BRIEF => The records are set out below this line. Return exactly the lines from the one containing "You are a GUI" through the last, and exclude the pictures.

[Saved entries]
+ + + + + + +
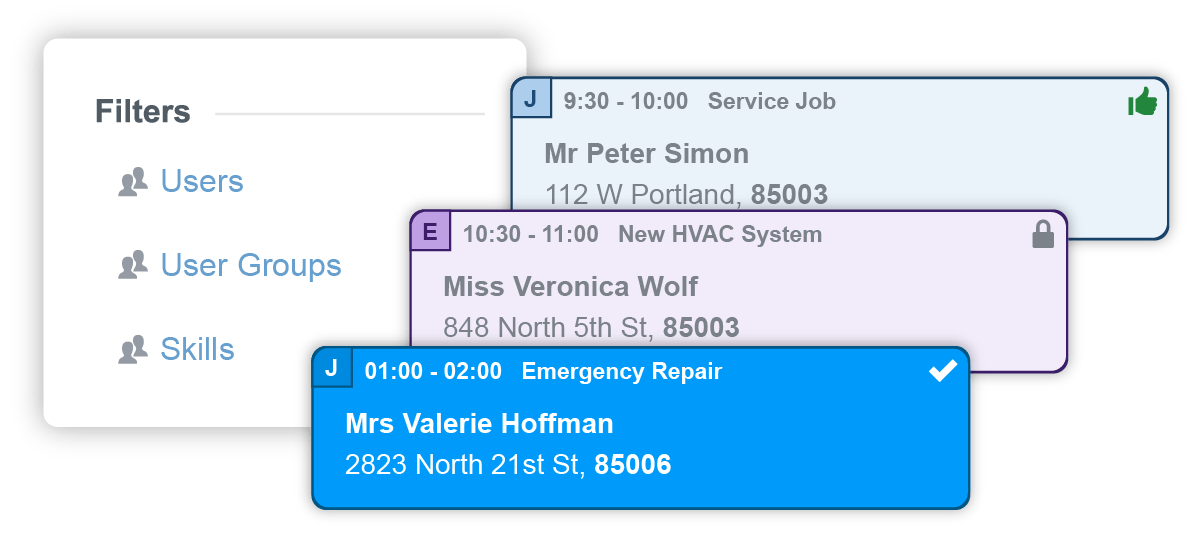The image size is (1200, 547).
Task: Open the Users filter
Action: (202, 182)
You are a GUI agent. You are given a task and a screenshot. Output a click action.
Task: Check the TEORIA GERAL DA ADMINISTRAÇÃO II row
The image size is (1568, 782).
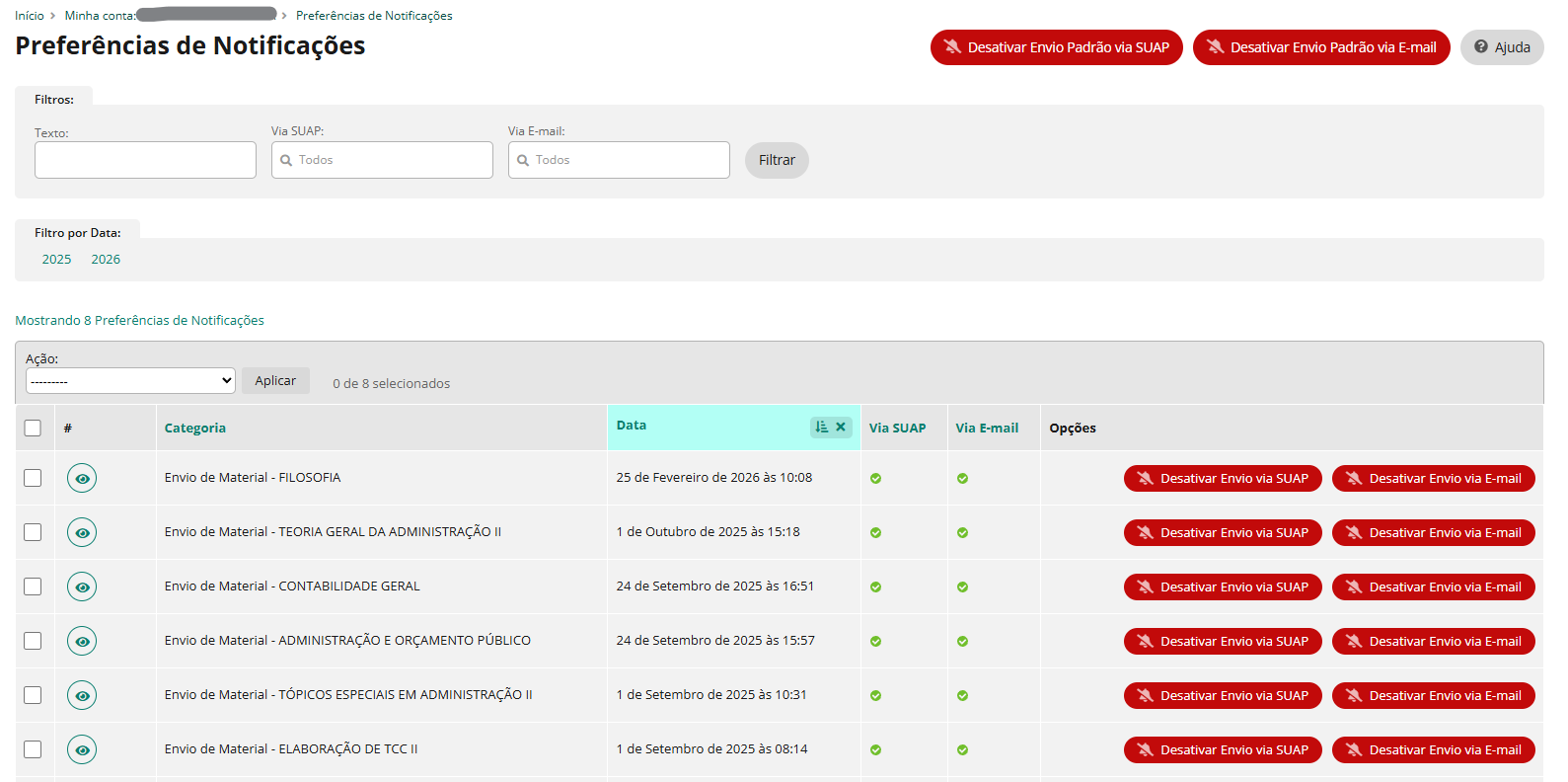(x=33, y=532)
+ + + + + + +
PROBLEM SOLUTION =>
You are a GUI agent. You are given a task and a screenshot. Output a click action.
Task: Check the TEORIA GERAL DA ADMINISTRAÇÃO II row
The image size is (1568, 782).
(x=33, y=532)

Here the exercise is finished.